Hoje, além de vocalista do Dead Fish, ele aprendeu a arte de fazer cerveja e está se tornando um especialista no assunto [comparando-se a maioria nós, reles levantadores de copos].
Ele também falou de sua família, do selo Terceiro Mundo e a história da música Contra Todos, particularmente, a que mais diz sobre a minha vida caótica paulistana dos dias atuais.

Rodrigo Lima, 38: mestre cervejeiro, quase-advogado e vocalista do Dead Fish. Foto por Maikonn Batista
Você é formado Direito. Tem OAB?
No dia do exame da ordem, tinha show em algum lugar. Entrei na van e fui embora. Até fui uma vez na prova, mas não era formado. Tivemos um problema com a OAB do Espirito Santo e eles cortaram nosso direito de fazer a prova. Ai decidi: não vou mais fazer essa porra!
Trabalhei com o sindicato durante dois anos e para um advogado penalista, mas na época da faculdade. Quando me formei, entreguei o diploma para minha mãe e falei “tô indo para a estrada, tchau”. Isso foi em junho de 1999.
Você entregar o diploma e falar para a sua mãe que não trabalharia com direito. Como foi esse choque?
Não foi um choque, minha mãe já esperava um pouco. Ela tinha esperança de que eu mudasse de ideia, mas não aconteceu. Ela é artista plástica, mexe com decoração e arquitetura, gosta de arte. Apesar de eu achar que o que não faço arte, é vida cotidiana.
Foi quando vocês vieram para São Paulo?
Não, isso rolou muito tempo antes. Eu vivi da Terceiro Mundo, abrimos um escritório, era muito legal. Quem sabe um dia eu relance ele, mas não sei se vou ter saco. O selo era só eu, depois o Murilo entrou com uma grana, o Nô e o Alyand davam uma mão. Mas quem fundou foi eu.
Agora você é um cara que faz cerveja em casa, né?
Pois é, eu aprendi. Tanto que não consigo mais tomar muita cerveja. Eu nem bebo muito, mas tenho amigos que são cultuadores. Como é que você sabe que eu faço cerveja em casa?

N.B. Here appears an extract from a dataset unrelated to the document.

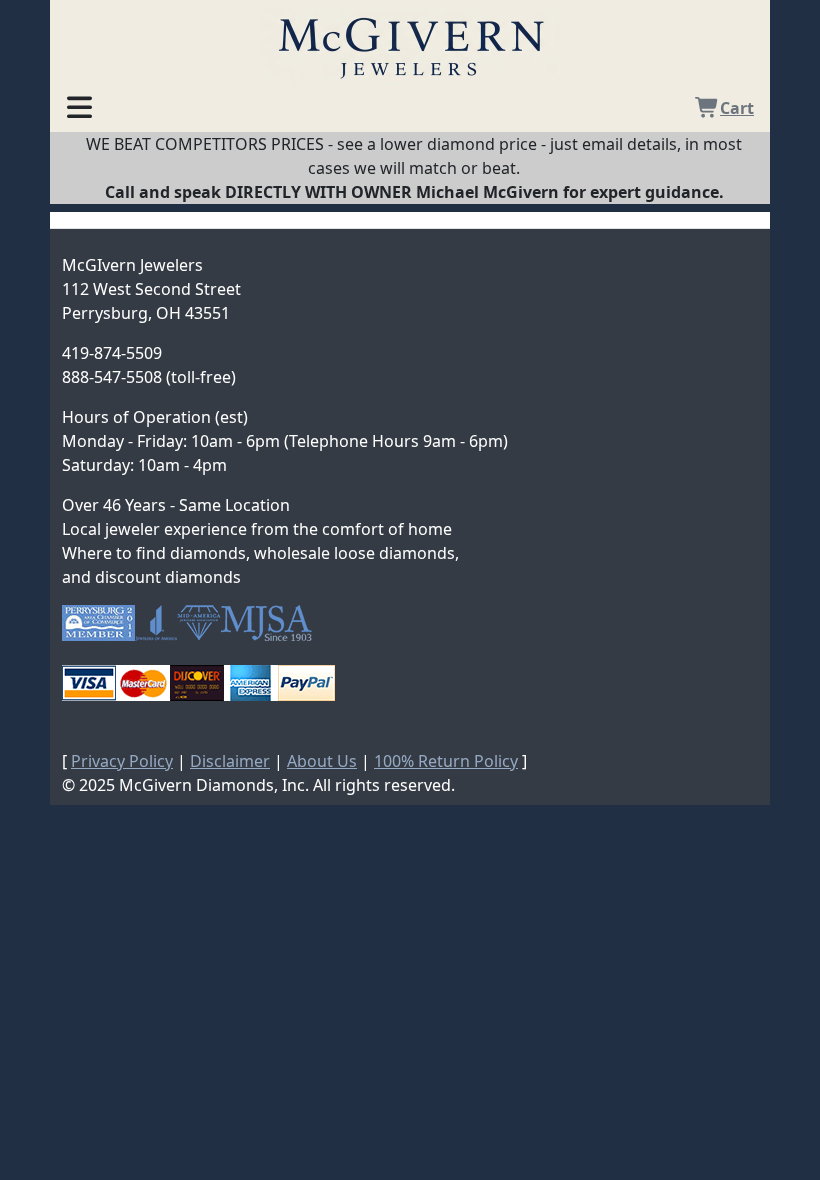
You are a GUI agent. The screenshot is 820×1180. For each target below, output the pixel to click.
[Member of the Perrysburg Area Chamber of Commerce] (98, 623)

Graças ao Pimentel. Ele disse para vir fazer uma matéria contigo.
Eu ainda tenho que melhorar. Mas é melhor do que estas cervejas aqui. É pura, não tem arroz fermentado no meio, nem água ruim. Fiz uma red ale, uma lager [com fermentação a frio] e agora quero fazer uma cerveja preta.
Tomei uma Erdinger preta uns dias atrás.
Você precisa experimentar uma imperial stout. Você vai sentir a dor de existir. É muito foda. Essa é uma das coisas que eu gostaria de seguir na minha vida, ter um canto para fazer e vender cerveja artesanal.
Será que dá mais dinheiro que banda?
Cara, eu sou um idiota [risos], gosto de tudo o que não dá grana. Fabricar cerveja, escrever, ter uma banda de punk rock. Eu poderia ser um desses advogados bigodudos. Estaria gordo e rico!
Esse caos de São Paulo. Eu moro na Rua Augusta, minha janela dá para o minhocão e todos que moram comigo não suportam o barulho a madrugada toda. Até hoje, quando eu ouço Contra Todos, funciona como um gás para sair de casa e enfrentar tudo mais uma vez. É o sangue de São Paulo.
Esse disco foi feito ali na sua vizinhança. Eu morava no térreo. Um dia tinha um mendigo morto, estatelado na frente da minha casa. Minha mulher falou “não quero mais viver aqui”. Escrevi da janela da minha casa, depois que recolheram o mendigo. As pessoas pulavam por ele, porque estavam com pressa. Eu acho animal a música, tenho muito orgulho de ter escrito. Mas nos shows, não falo sobre isso. Falo sobre futebol, que é uma música sobre as torcidas. É todo mundo na arquibancada, são as pessoas que empurram o mundo. É engraçado, as pessoas perguntam por que eu falo de futebol, se é uma música de amor. E aí? É mais ou menos isso. É esse o sentimento de um cara que vive em São Paulo, parece que ele está lutando contra todos.